These images from the Illustriete Zeitung (Leipzig, issue 4484, pp 239-240) for November 1930 speak to the exact issue of how to care for the now ever-present automobile. Entitled “Wie Bringe Ich Meinen Kraftwagen Unter?”, the short article (by the engineer Botho von Romer of Munchen) addresses the need of what to do with cars at bedtime—where do we put them? One answer was this spectacular carpark (“Garagenhof”) high rise—seventeen floors of parking (with two more underground), serviced by a variety of elevators, pointing out that varieties of this structure already existed in Chicago and New York
There was also the possibility of vast masses of sunken garages, their entrance way screwed into the earth leading to tunnels and networked warehouses where the cars could be safely deposited and removed from city streets. There were also these two versions of the simple above-ground garages and parking lots: the apartment block gives over the entire interior area to individual parking and garages (doing away with any greenspace), while the massive semi-cloverleaf design is made for nothing else in mind than to park the cars in the four semi-centers.
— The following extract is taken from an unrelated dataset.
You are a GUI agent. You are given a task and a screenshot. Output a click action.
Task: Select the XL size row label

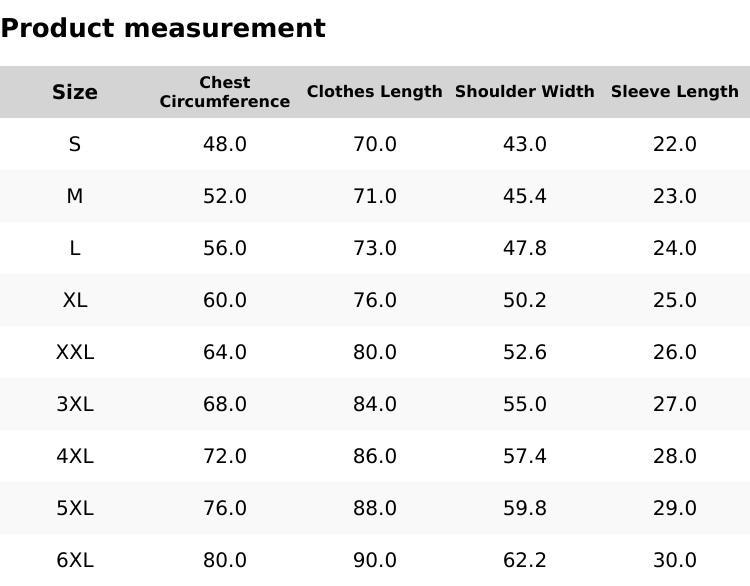coord(75,300)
By 1930 the production of the automobile had been revolutionized to such an extent that virtually anyone with a job and less than five kids could actually afford a car. It is interesting to note that at the average price of say 30 cents a gallon for gasoline (in the U.S.A.) that folks 80 years ago were paying pretty more per gallon (adjusted via CPI, roughtly $4.25 iva the Bureau of Labor Statistics inflation calculator) than we are paying now at $2.75/gallon (in my mountain city at the far end of the pipeline).